Il nostro primo social-virus

di Giacomo Sebastiano Canova

Da qualche settimana tutti noi siamo stati travolti da quella che può definirsi la prima vera e propria pandemia “social”, dove chiunque, in qualsiasi posto del pianeta si trovi, può accedere ad aggiornamenti e notizie in tempo reale su quella parola che ormai è nella bocca di tutti: Coronavirus.

Infermieri, aiutiamo la scienza a riemergere

Si sa, l’utente medio dei social network possiede un difetto: conosce tutto, ma non è esperto di nulla. E allora via con catene di messaggi, fake news, consigli sulla gestione delle frontiere o dei posti letto in rianimazione. Da qualche ora sono perfino tutti esperti di pronazione e ventilazione in terapia intensiva.

Viviamo ormai in un mondo dove non conta più chi esponga un concetto, quale sia la sua autorevolezza e la sua conoscenza in materia. Conta solo dire la propria opinione, che sia al bar o in un commento di qualche pagina “social”; poco importa se si sa poco o nulla di ciò di cui si sta parlando.

Chi scrive, fino a qualche tempo fa combatteva fermamente questa informazione 3.0; eppure, tutto quello che sta succedendo ha portato con sé una riflessione.

Se tutto il mondo sta cambiando, anche noi professionisti dobbiamo cambiare 

Ciò non significa arrendersi dando ragione al cliente del bar che, tra un prosecco e l’altro, esprime le sue opinioni più o meno sensate. Significa cambiare la modalità di approccio comunicativo alla popolazione, tornando ad essere punti di riferimento in ambito sanitario.

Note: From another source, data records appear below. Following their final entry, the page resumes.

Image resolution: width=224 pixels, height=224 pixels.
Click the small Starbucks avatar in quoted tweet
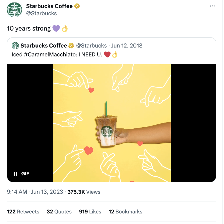point(15,46)
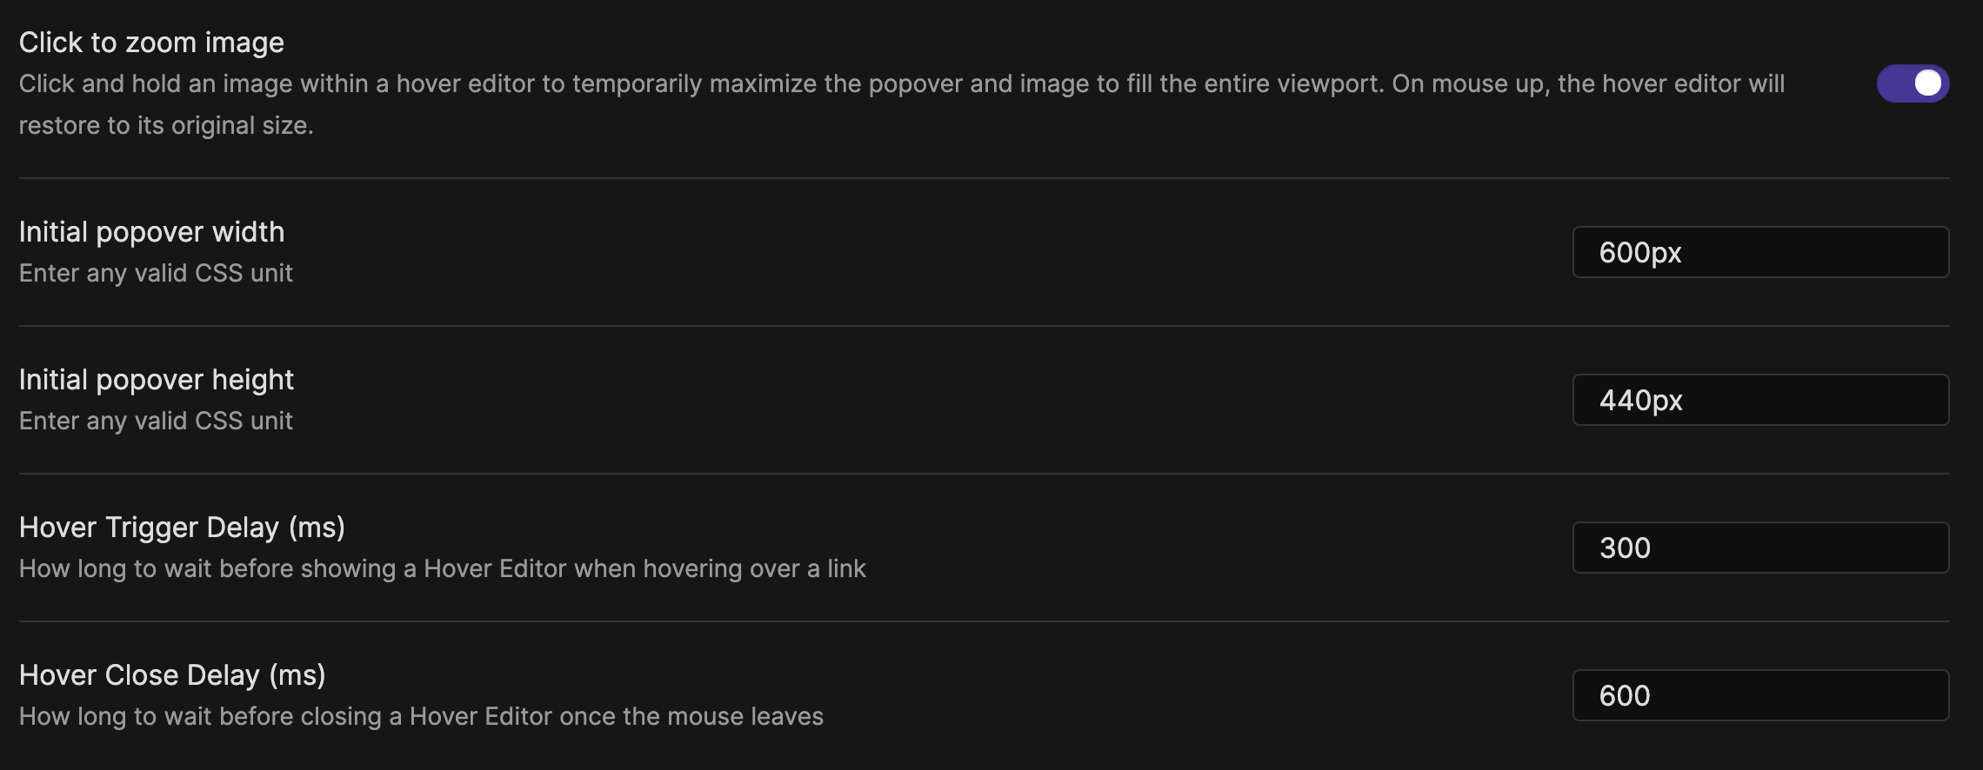Click the Hover Close Delay input box
The image size is (1983, 770).
[x=1759, y=696]
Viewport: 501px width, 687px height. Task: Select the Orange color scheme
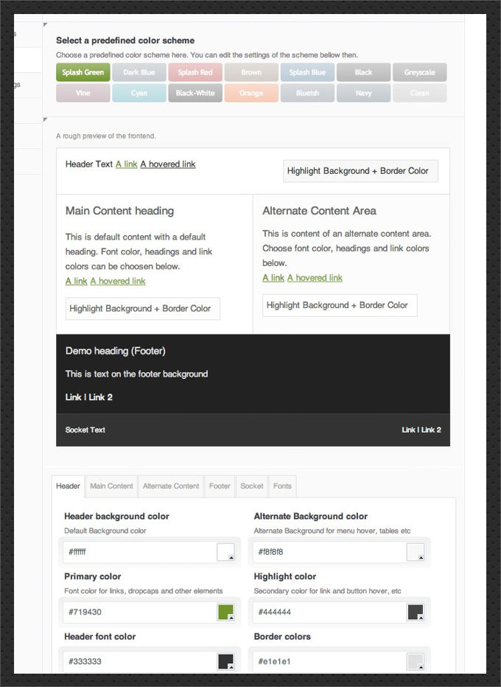251,93
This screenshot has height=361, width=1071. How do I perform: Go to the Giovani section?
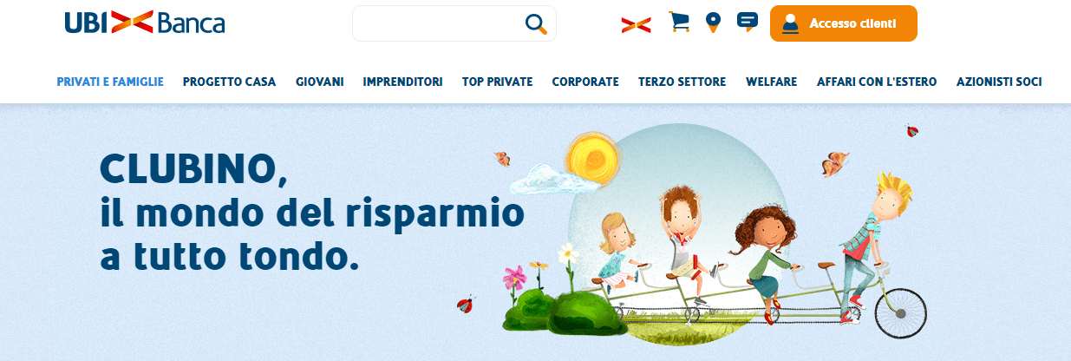click(319, 82)
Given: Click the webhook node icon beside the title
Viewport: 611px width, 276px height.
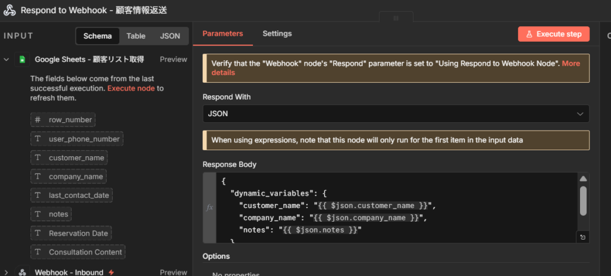Looking at the screenshot, I should pos(10,10).
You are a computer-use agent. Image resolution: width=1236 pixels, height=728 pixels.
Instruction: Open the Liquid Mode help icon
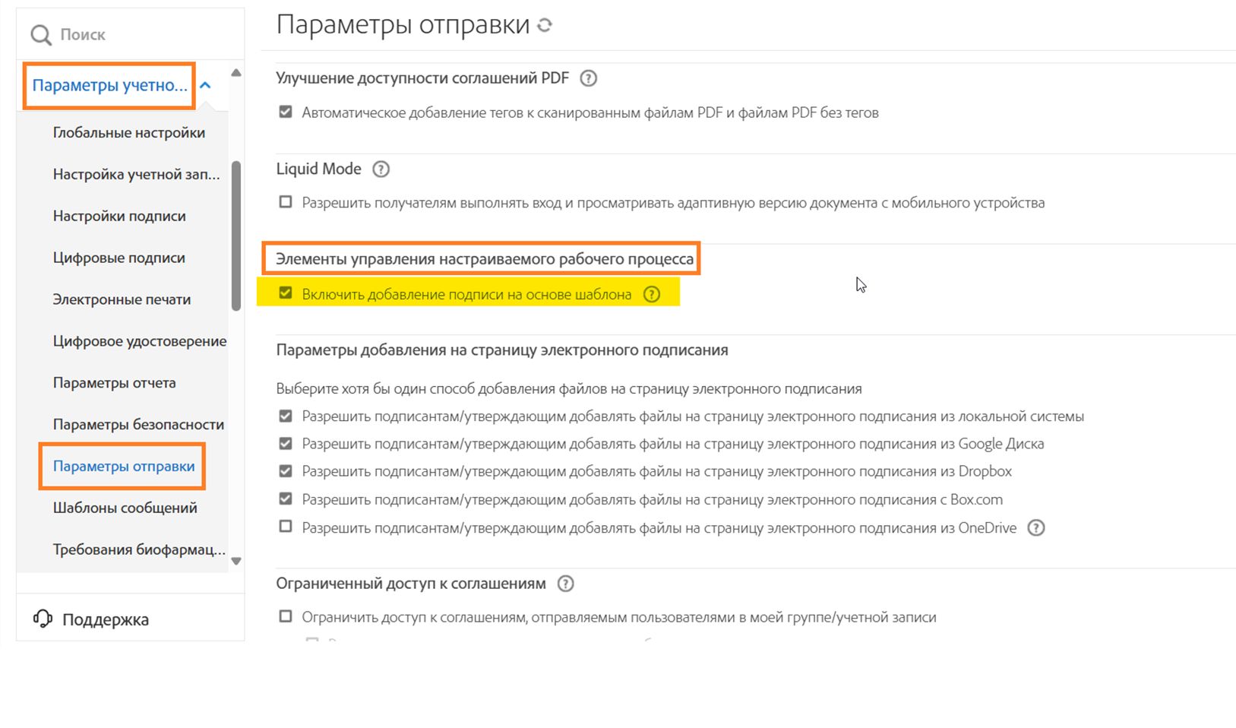coord(381,169)
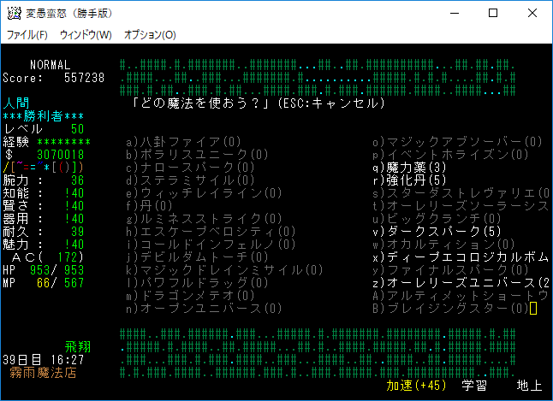Click the 加速(+45) status indicator
Image resolution: width=553 pixels, height=401 pixels.
tap(417, 386)
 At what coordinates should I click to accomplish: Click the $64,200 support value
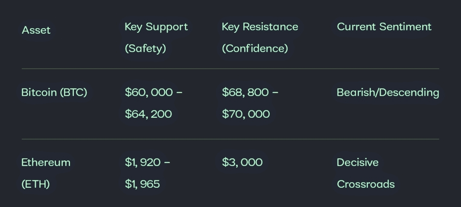(148, 114)
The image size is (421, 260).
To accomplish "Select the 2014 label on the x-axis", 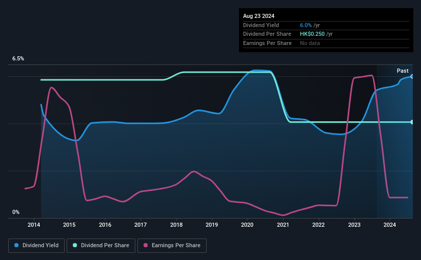I will pos(34,225).
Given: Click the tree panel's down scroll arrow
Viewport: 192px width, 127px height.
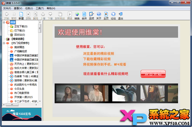Looking at the screenshot, I should [40, 101].
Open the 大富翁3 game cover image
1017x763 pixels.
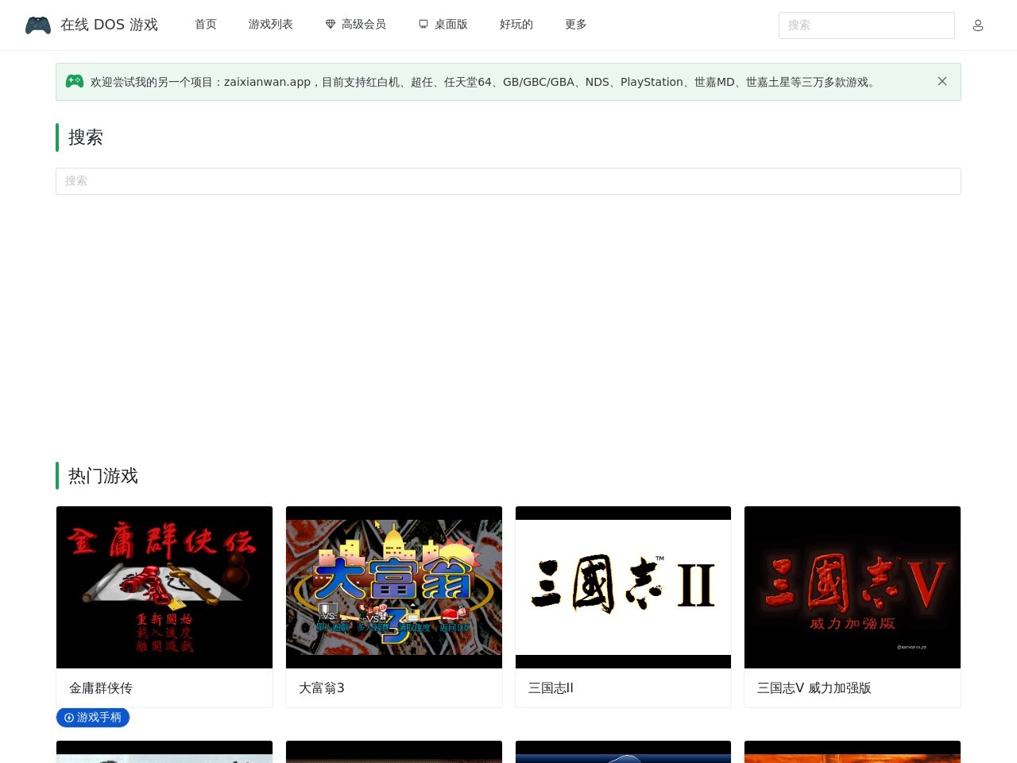point(394,587)
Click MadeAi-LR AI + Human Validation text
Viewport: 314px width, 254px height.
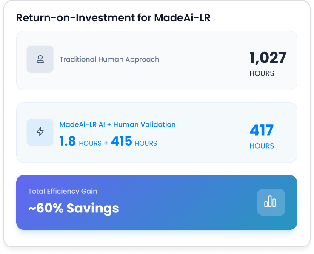coord(117,124)
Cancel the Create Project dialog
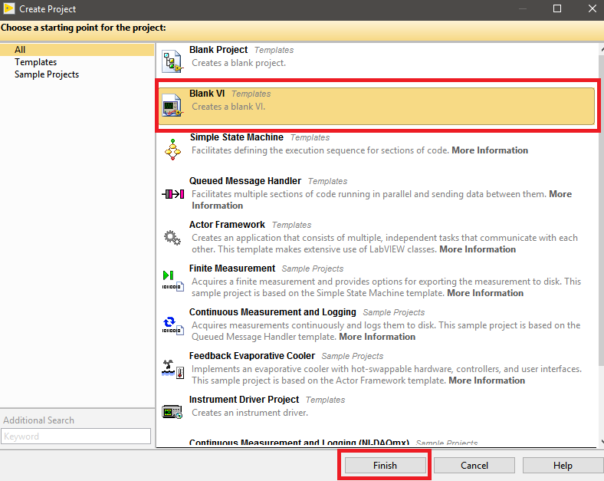 click(474, 465)
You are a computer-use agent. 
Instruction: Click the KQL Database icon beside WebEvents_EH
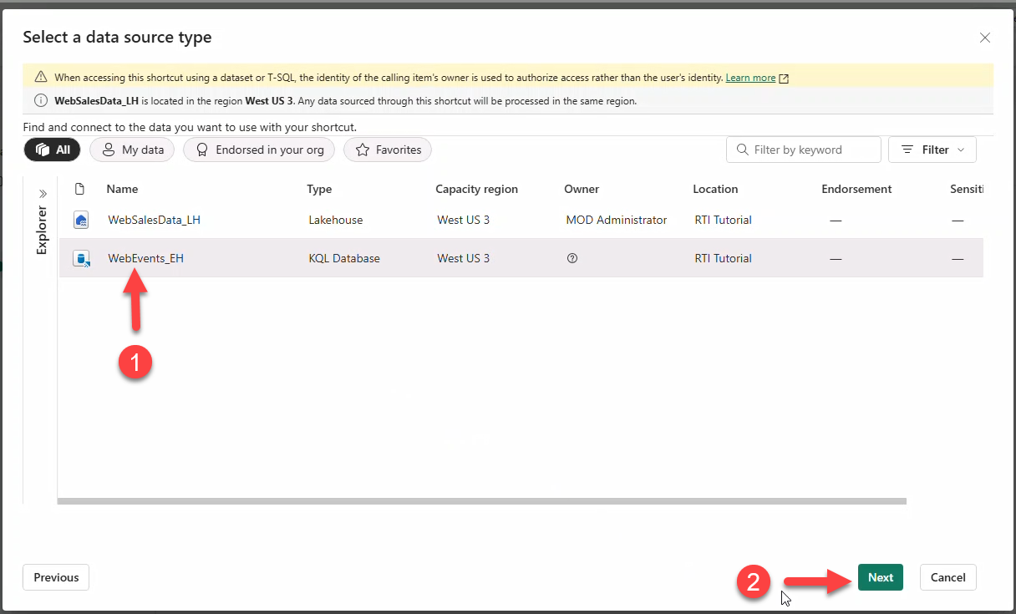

D’altronde, anche il nostro codice deontologico ha dovuto adattarsi al cambiamento dei tempi: L’Infermiere, anche attraverso l’utilizzo dei mezzi informatici e dei social media, comunica in modo scientifico ed etico, ricercando il dialogo e il confronto al fine di contribuire a un dibattito costruttivo.

I cittadini, al giorno d’oggi, si trovano travolti da una quantità di informazioni spaventosa. Attenzione, però: quantità non è mai stato sinonimo di qualità. Ed è proprio qui che dobbiamo entrare in campo noi, aiutando in ogni dove gli utenti a comprendere cosa sia vero e cosa sia falso, cosa sia reale e cosa sia fantasia.

Non c’è nulla di cui stupirsi: nel 2020 c’è gente che crede che la terra sia piatta o che le vaccinazioni causino l’autismo. E, forse, se c’è gente che crede a queste favole, la colpa è anche nostra. Anzi, soprattutto nostra. Riflettiamoci.

E aiutiamo la scienza, materia sulla quale trova le sue solide fondamenta la nostra professione, a riemergere in tutto il suo processo. Che è sì fatto di dubbi, ma che servono a costruire le certezze che guidano la nostra pratica di ogni giorno.